Dala's GPU render pipeline provides a CPU-side framebuffer that is uploaded to the GPU each frame and rendered as a fullscreen quad. This guide covers the complete GPU rendering architecture, from Elixir API to Rust render thread.
Architecture
Elixir (Dala.Gpu)
↓ 1. Encode commands to binary (Dala.Gpu.Command)
↓ 2. Submit via NIF (Dala.Gpu.Native.surface_command/2)
↓
Rust NIF (dala_gpu)
↓ 3. Decode binary to RenderCommand
↓ 4. Send to render thread via channel
↓
Render Thread (dedicated)
↓ 5. Apply commands to back framebuffer
↓ 6. On Present: swap buffers, upload texture, render quad
↓
GPU Backend (Renderer trait)
↓ 7. Metal (iOS) / OpenGL ES (Android) / Stub (testing)
↓
GPU Texture → Fullscreen Quad → DisplaySurface Lifecycle
# Create a GPU surface (spawns GenServer + Rust render thread)
{:ok, surface} = Dala.Gpu.create_surface(1920, 1080)
# Issue render commands (async, queued)
Dala.Gpu.clear(surface, :transparent)
Dala.Gpu.fill_rect(surface, 10, 10, 100, 100, :red)
Dala.Gpu.present(surface) # flush queue, swap buffers, upload to GPU
# Cleanup
Dala.Gpu.destroy_surface(surface)Each surface owns a GpuSurface GenServer (Elixir side), a GpuRenderer with dedicated render thread (Rust side), double-buffered CPU framebuffers, and a GPU backend.
Command Queue
Render commands are encoded to a compact binary protocol and submitted asynchronously. The Rust render thread processes them on a dedicated thread, never blocking the BEAM.
Basic Primitives
# Clear
Dala.Gpu.clear(surface, :black)
Dala.Gpu.clear(surface, {255, 0, 0, 128}) # RGBA tuple
# Rectangle
Dala.Gpu.fill_rect(surface, x, y, w, h, :red)

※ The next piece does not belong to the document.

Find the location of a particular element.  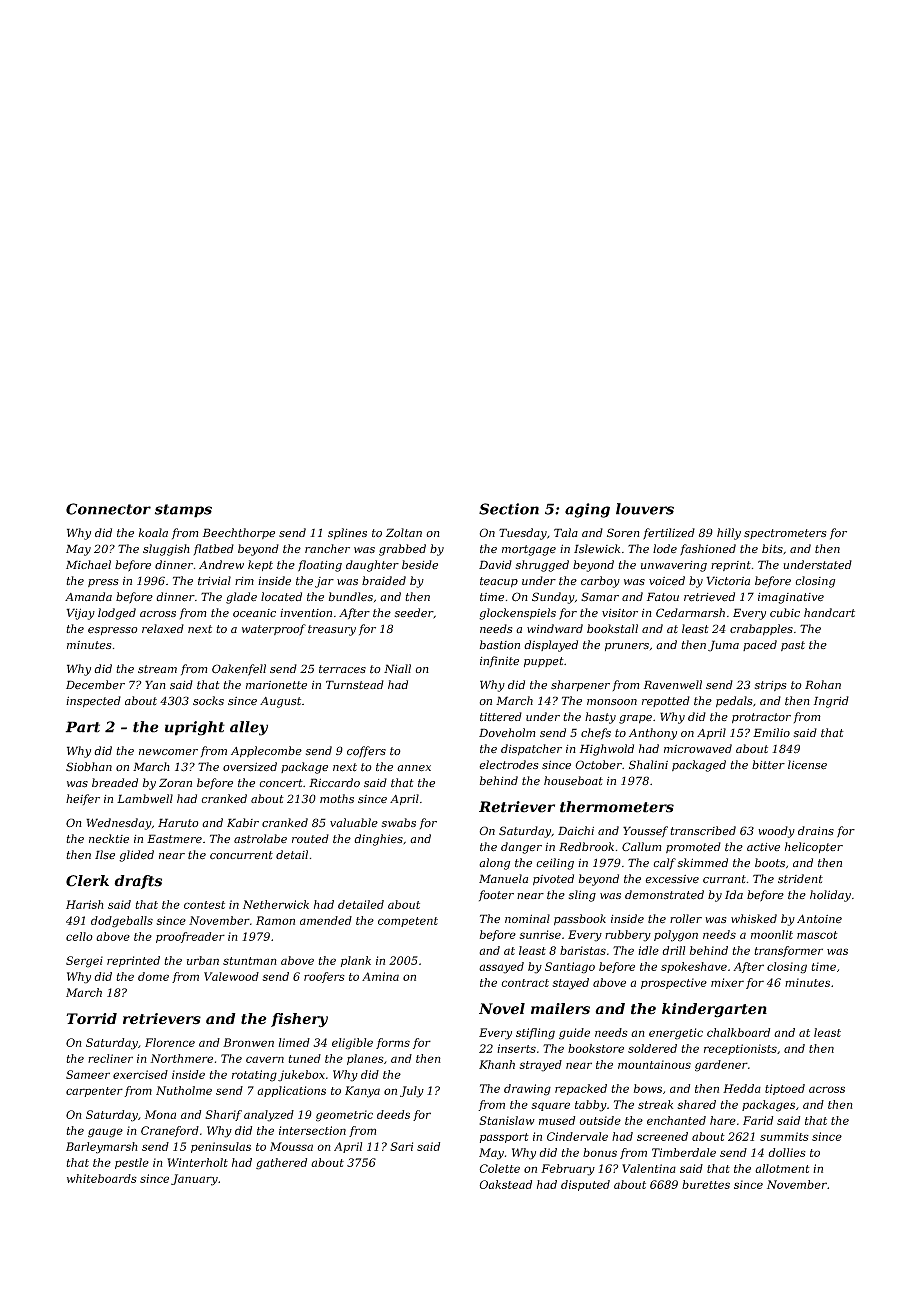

# Line (Bresenham's algorithm)
Dala.Gpu.draw_line(surface, x1, y1, x2, y2, :white)
# Circle outline (midpoint circle algorithm)
Dala.Gpu.draw_circle(surface, cx, cy, radius, :blue)
# Filled circle
Dala.Gpu.fill_circle(surface, cx, cy, radius, :green)
# Triangle outline
Dala.Gpu.draw_triangle(surface, x1, y1, x2, y2, x3, y3, :yellow)
# Filled triangle (scanline rasterization)
Dala.Gpu.fill_triangle(surface, x1, y1, x2, y2, x3, y3, :cyan)
# Rounded rectangle
Dala.Gpu.draw_round_rect(surface, x, y, w, h, corner_radius, :white)
Dala.Gpu.fill_round_rect(surface, x, y, w, h, corner_radius, {0, 0, 0, 128})
# Clipping
Dala.Gpu.set_clip(surface, x, y, w, h, true)
Dala.Gpu.reset_clip(surface)Image Loading and Rendering
Images can be loaded as GPU textures and rendered with scaling:
# Load an image from RGBA8888 binary data
Dala.Gpu.load_image(surface, image_id, rgba_data, width, height)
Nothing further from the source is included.